Friction Factor Correlations for Gas Flow in Slip Flow Regime

[+] Author and Article Information
Chungpyo Hong

Department of Mechanical Engineering, Tokyo Metropolitan University, Minami-Osawa, Hachioji, Tokyo, 192-0397, Japancphong@comp.metro-u.ac.jp

Yutaka Asako

Department of Mechanical Engineering, Tokyo Metropolitan University, Minami-Osawa, Hachioji, Tokyo, 192-0397, Japan

Stephen E. Turner

 Naval Undersea Warfare Center, Newport, Rhode Island, 02841

Mohammad Faghri

Department of Mechanical Engineering,  University of Rhode Island, 92 Upper College Road, Kingston, Rhode Island 02881

J. Fluids Eng 129(10), 1268-1276 (Apr 11, 2007) (9 pages) doi:10.1115/1.2776966 History: Received November 14, 2006; Revised April 11, 2007

Poiseuille number, the product of friction factor and Reynolds number (fRe) for quasi-fully-developed gas microchannel flow in the slip flow regime, was obtained numerically based on the arbitrary-Lagrangian-Eulerian method.
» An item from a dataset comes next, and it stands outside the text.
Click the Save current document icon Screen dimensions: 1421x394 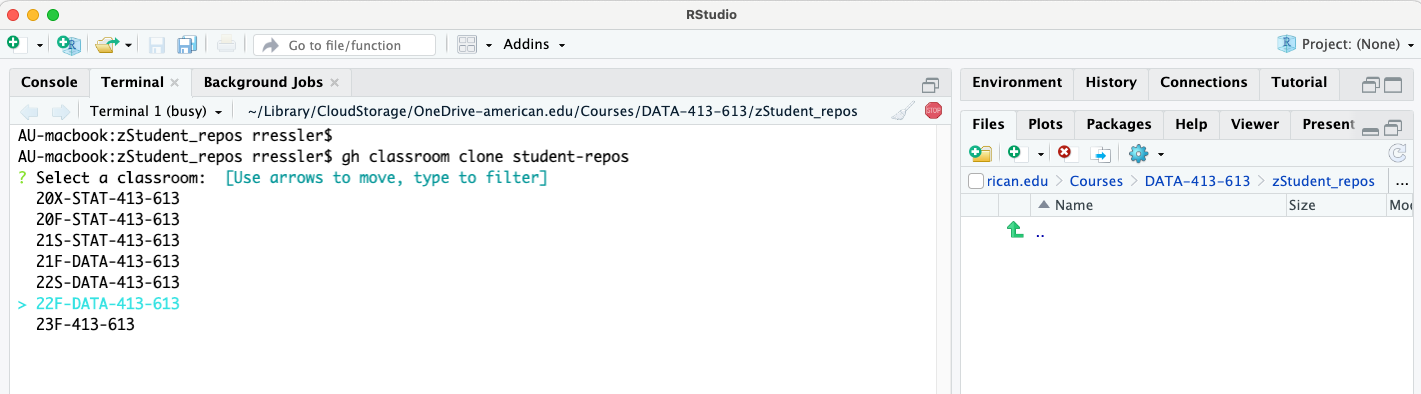157,45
Two-dimensional compressible momentum and energy equations were solved for a wide range of Reynolds and Mach numbers for constant wall temperatures that are lower or higher than the inlet temperature. The channel height ranges from 2 μm to 10 μm and the channel aspect ratio is 200. The stagnation pressure pstg is chosen such that the exit Mach number ranges from 0.1 to 1.0. The outlet pressure is fixed at atmospheric conditon. Mach and Knudsen numbers are systematically varied to determine their effects on fRe. The correlation for fRe for the slip flow is obtained from that of fRe of no-slip flow and incompressible theory as a function of Mach and Knudsen numbers. The results are in excellent agreement with the available experimental measurements. It was found that fRe is a function of Mach and Knudsen numbers and is different from the values by 96/(1+12Kn) obtained from the incompressible flow theory.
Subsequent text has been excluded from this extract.